Лазаря тоже шибануло током. Основательно кокнуло — так, что левая нога у него мгновенно занемела и отключилась.

В другой бы раз Лазарь этот вонючий троллейбус в щепки разнес — даже сомневаться нечего. А тут он лишь помял ногу руками и добродушно спросил водителя.

— Это что же у вас — новинка? Электротерапия? Но водитель не расположен был к шуткам.

— Че скалишься-то?! — сказал он. — У людей план горит — полупустой вагон гоняю, — а он скалится!

Где-то очень далеко, где-то в позавчерашнем Лазаре шевельнулась было мысль: «У-у каменная ты душа! Людей током калечит, а у него план одни на уме!» Но сразу же другие, игривые, соображения, порожденные новым его состоянием, оттеснили эту мысль.

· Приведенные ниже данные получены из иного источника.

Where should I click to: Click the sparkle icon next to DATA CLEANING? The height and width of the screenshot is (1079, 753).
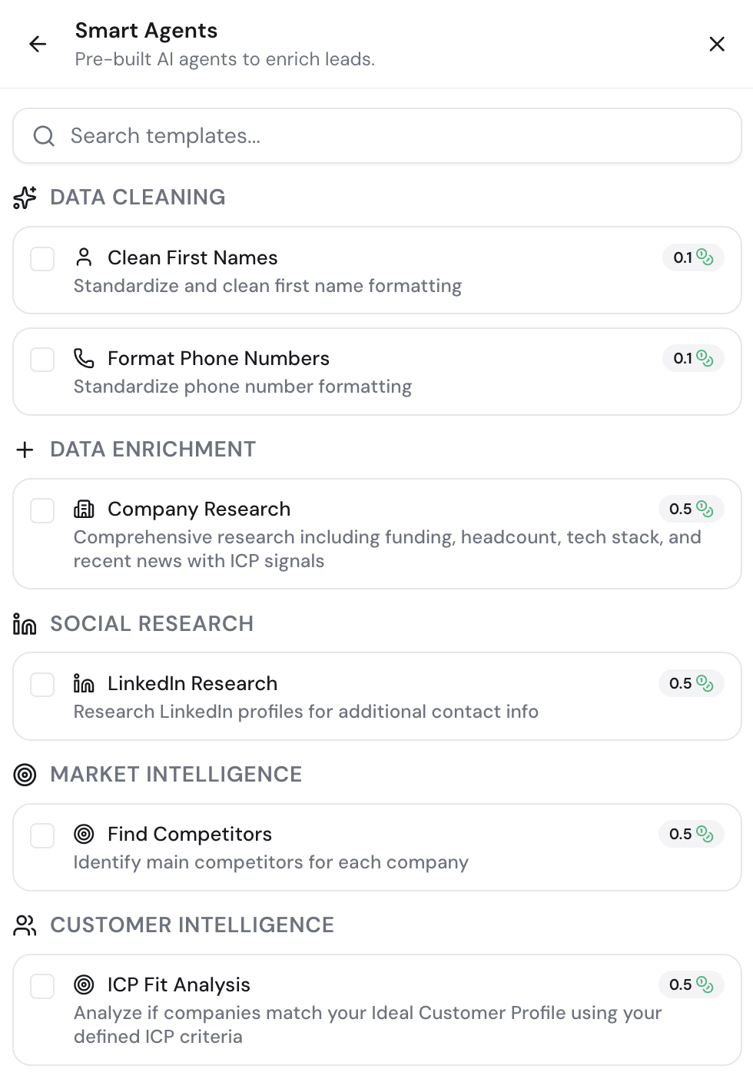25,198
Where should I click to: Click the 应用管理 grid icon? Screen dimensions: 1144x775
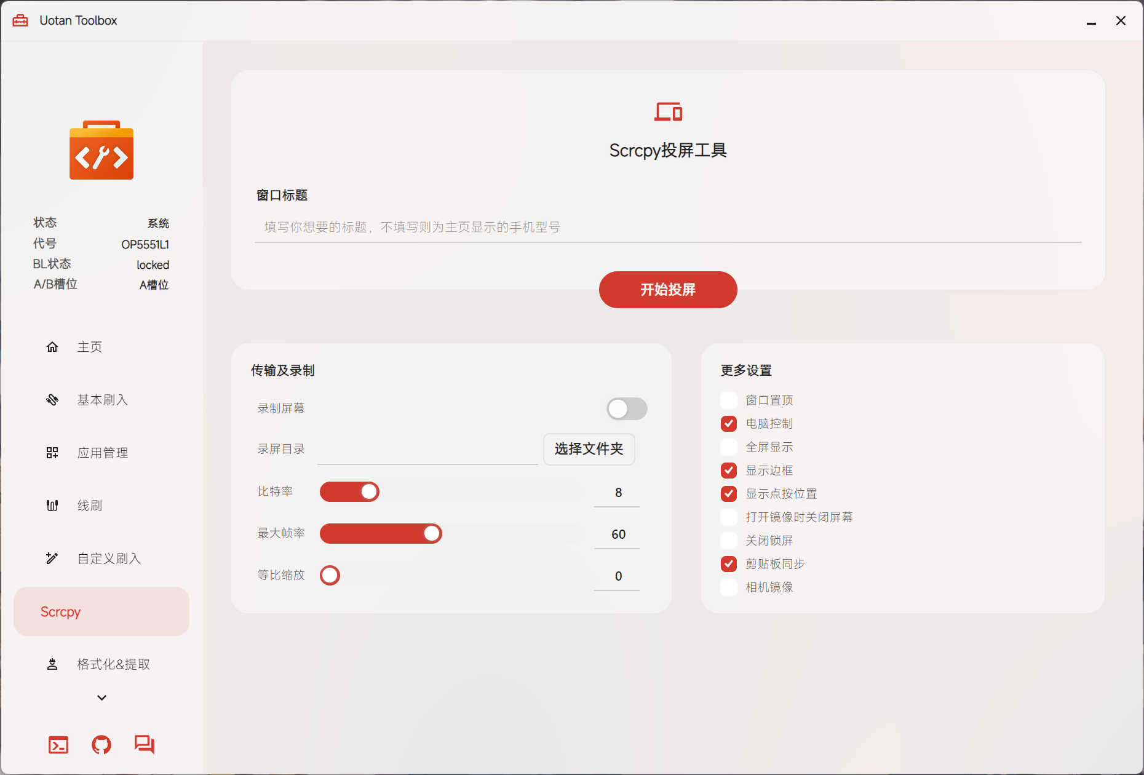point(52,453)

Лазарь снова приоткрыл дверь к водителю и сказал:

— Вот что, братуха, — так дело не пойдет. Во-первых, ты сегодня, действительно, на кефир себе не заработаешь, а во-вторых, какой-нибудь нервный товарищ запросто может и шею намылить. Ты давай-ка по-другому действуй: впускай их через переднюю дверь, а выпускай через заднюю.

— Елки! — обрадовался водитель. — Это же идея! — он тут же схватил микрофон и объявил новый порядок посадки-высадки.

Обстановка в троллейбусе сразу оживилась.

Теперь пассажиры входили через переднюю дверь, продвигались в конец троллейбуса, обилечивались и выскакивали наружу с перекошенными лицами.

Сам Лазарь тоже вышел через заднюю дверь, получив на прощанье удар в поясницу.

Веселое настроение его, впрочем, не улетучилось, и он, помахивая авоськой, вступил на рынок.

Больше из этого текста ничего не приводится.